Morzine-Avoriaz (dpa) - Im Ziel lächelte Chris Froome erleichtert, schüttelte ein wenig den Kopf und steuerte in Morzine auf seine jubelnde Entourage zu. Küsschen hier, Küsschen dort, Umarmungen folgten.
Der 31 Jahre alte Brite hat seinen dritten Sieg bei der Tour de France seit 2013 so gut wie in der Tasche. Die abschließenden 113 Kilometer am Sonntag nach Paris sind reine Formsache für den schmalen Froome, der auch die letzten Attacken im Dauerregen der letzten Alpenetappe cool parierte. Von seinem Sturz am Vortag schien er nichts mehr zu spüren. Den Tagessieg feierte nach 146,5 Kilometern der Baske Jon Izaguirre.
Froome, der 4:05 Minuten vor dem Franzosen Romain Bardet und 4:21 Minuten vor dem hoch gehandelten Kolumbianer Nairo Quintana liegt, präsentierte sich glücklich. «Ein großartiges Gefühl, ein großartiges Gefühl», stammelte Froome im Ziel. «Meine Teamkollegen waren immer für mich da - mehr kann man sich nicht wünschen», sagte der Mann im vom Regen durchgeweichten Maillot Jaune. «Froome war stark - seine Herausforderer nicht so», lobte Tour-Direktor Christian Prudhomme, der das Sky-Team des Briten mit Dauer-Titelträger Paris St. Germain im französischen Fußball verglich.
Froomes Landsmann Adam Yates behauptete als bester Nachwuchsfahrer im Weißen Trikot Rang vier. Der hinter dem Sky-Kapitän Froome zweitplatzierte Bardet versuchte sein Glück in Worte zu fassen: «Das sind ganz große Emotionen.»
Auch Izaguirre, der seinen ersten Etappensieg bei der Tour feierte, strahlte über das ganze Gesicht. «Wir konnten die Tour mit Nairo nicht gewinnen, weil Froome einfach zu stark war. Aber bei mir lief es heute super», sagte der Movistar-Profi aus dem Quintana-Team. «Wir sind hierhin gekommen, um die Tour zu gewinnen, jetzt haben wir einen Podiumsplatz und einen Etappensieg.»
Bei seiner mutigen Fahrt ins Ziel hatte Izaguirre vor allem dem Giro-Gewinner Vincenzo Nibali, der die letzte Chance auf einen diesjährigen Tagessieg ergreifen wollte, einen Strich durch die Rechnung gemacht. Auf der halsbrecherischen, neun Kilometer langen Abfahrt vom Joux Plane hatte er am meisten riskiert und sogar den Abfahrt-Spezialisten aus Sizilien in die Schranken. Nibali wurde nur Dritter des Tagesklassements.

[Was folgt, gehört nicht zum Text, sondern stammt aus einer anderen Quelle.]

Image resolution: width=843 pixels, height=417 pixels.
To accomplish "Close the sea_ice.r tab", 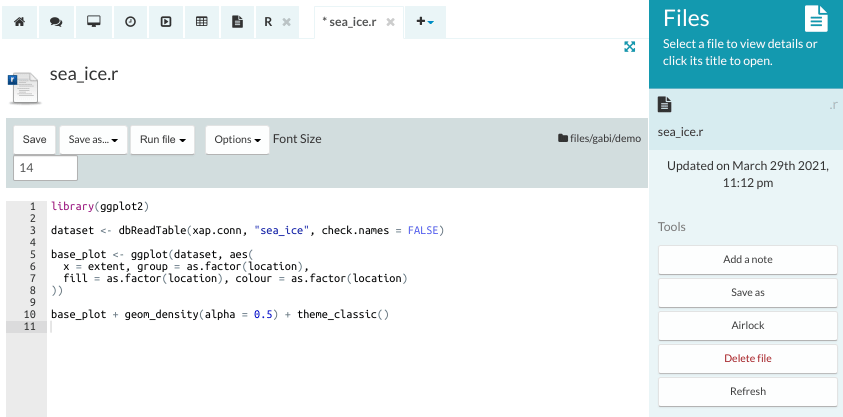I will (x=390, y=21).
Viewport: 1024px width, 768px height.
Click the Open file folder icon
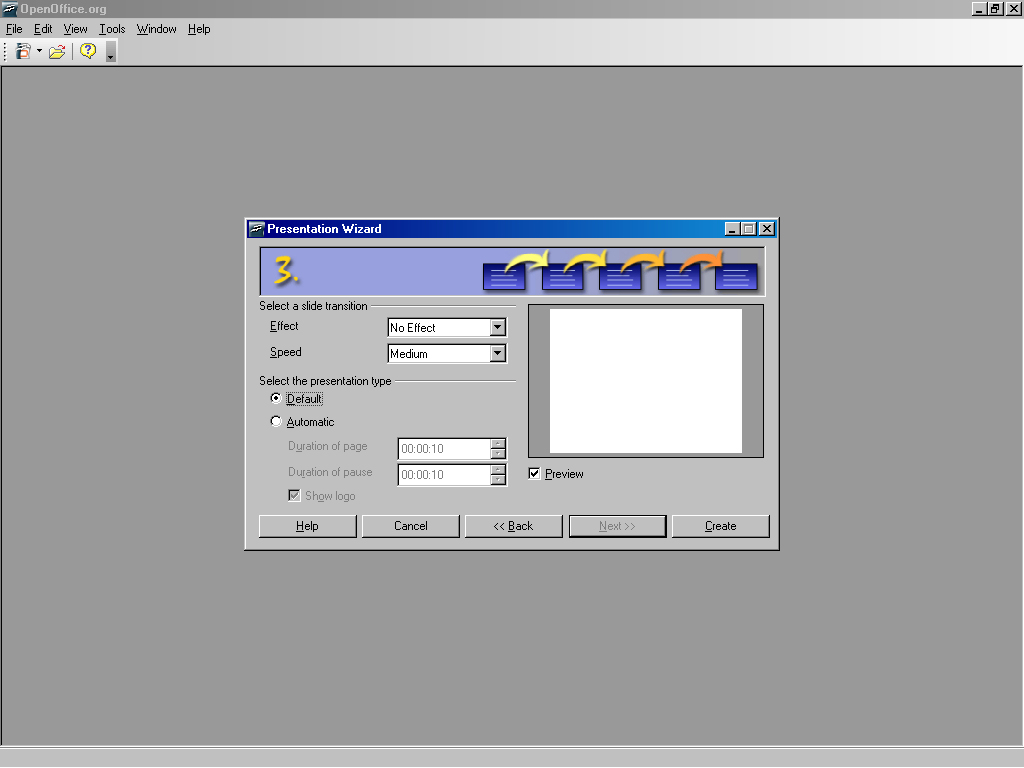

Froome, der sich am Vortag am Knie, Rücken und Ellenbogen verletzt und das Ziel im zerfetzten Gelben Trikot auf dem Rad seines Teamkollegen Geraint Thomas erreicht hatte, war noch einmal generös. Auf den letzten Metern gestatte er Quintana am Samstag noch einen kleinen Sekunden-Vorsprung. Das tat dem Briten nicht mehr weh und tat seiner Vorfreude auf die Riesenfete am Sonntag keinen Abbruch.
Regen, tiefe Temperaturen, gefährliche Kletterpartien und Abfahrten: Die 20. Etappe machte es den Protagonisten noch einmal schwer. Die ersten Abfahrten der letzten Alpenetappe nahm Froome inmitten seiner Teamkollegen fast im Hobby-Radler-Tempo. Er wurde über vier Anstiege und Abfahrten sicher ins Ziel pilotiert. Risikovermeidung um jeden Preis war seine Parole. Die letzten Meter ließ er die Beine hängen und trudelte nur noch aus.
Die Etappe hatte in Megève mit einer Schweigeminute für die Opfer des mutmaßlichen Amoklaufes von München begonnen. Der deutsche Meister André Greipel stand in der ersten Fahrerreihe neben Froome.